[Collected data]
::::

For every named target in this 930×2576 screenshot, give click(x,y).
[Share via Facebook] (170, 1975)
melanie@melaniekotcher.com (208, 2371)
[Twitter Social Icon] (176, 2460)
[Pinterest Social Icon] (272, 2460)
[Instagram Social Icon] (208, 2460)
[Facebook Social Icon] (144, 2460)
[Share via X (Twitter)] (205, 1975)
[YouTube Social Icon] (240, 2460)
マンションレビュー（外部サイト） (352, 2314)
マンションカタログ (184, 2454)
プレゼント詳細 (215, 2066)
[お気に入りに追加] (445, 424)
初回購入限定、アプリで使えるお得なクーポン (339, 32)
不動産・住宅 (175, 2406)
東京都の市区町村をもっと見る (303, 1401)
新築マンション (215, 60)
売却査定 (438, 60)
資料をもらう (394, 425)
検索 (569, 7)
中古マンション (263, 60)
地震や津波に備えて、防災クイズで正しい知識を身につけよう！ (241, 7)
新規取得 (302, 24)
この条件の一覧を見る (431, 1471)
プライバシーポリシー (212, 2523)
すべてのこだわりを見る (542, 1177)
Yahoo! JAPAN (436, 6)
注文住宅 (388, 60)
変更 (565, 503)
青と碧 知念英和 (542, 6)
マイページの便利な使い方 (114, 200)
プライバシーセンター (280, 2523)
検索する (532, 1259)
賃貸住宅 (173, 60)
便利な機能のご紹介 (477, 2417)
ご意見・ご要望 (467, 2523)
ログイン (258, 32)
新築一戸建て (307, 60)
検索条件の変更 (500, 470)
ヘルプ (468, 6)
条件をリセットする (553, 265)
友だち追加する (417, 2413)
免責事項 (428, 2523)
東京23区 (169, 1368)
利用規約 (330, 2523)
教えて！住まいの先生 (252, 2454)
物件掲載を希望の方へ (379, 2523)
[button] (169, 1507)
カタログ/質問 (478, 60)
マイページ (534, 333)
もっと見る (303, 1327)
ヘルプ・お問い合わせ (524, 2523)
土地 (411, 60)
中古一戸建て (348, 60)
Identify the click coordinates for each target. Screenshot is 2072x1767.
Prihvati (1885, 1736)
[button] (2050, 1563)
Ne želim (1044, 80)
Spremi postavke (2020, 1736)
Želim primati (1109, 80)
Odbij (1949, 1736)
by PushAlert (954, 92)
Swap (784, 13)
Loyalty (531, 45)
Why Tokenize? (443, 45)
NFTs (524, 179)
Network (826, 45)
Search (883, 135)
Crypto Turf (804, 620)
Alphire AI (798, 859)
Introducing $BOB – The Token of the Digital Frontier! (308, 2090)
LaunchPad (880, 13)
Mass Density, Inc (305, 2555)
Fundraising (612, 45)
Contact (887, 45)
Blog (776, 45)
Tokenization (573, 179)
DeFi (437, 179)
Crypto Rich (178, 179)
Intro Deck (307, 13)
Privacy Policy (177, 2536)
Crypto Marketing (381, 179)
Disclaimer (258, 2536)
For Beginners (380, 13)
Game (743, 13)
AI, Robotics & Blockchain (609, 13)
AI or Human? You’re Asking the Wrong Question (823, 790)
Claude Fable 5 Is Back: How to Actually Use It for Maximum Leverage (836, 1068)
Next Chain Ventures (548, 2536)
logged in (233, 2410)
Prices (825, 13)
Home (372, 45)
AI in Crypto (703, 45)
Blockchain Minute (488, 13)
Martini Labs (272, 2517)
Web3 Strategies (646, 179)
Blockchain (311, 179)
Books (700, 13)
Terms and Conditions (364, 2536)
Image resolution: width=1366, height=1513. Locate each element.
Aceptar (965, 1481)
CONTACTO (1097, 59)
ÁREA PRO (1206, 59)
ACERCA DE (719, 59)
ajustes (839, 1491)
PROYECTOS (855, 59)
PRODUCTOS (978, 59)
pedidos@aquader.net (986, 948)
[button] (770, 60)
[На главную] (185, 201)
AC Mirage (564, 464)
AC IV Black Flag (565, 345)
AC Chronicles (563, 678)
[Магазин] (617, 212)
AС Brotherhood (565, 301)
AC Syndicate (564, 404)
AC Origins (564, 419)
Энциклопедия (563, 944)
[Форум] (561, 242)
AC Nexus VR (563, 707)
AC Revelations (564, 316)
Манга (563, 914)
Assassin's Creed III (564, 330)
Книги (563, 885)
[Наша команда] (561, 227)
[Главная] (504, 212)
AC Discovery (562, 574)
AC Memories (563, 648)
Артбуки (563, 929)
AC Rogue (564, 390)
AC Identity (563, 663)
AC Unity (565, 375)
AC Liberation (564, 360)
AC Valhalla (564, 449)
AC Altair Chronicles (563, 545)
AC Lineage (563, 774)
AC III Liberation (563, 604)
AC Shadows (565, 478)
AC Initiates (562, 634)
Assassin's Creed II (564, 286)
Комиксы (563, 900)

::::

» Task objective
Across the records, count each line that holds the string "Twitter". Respond with the number only.

» Answer section
2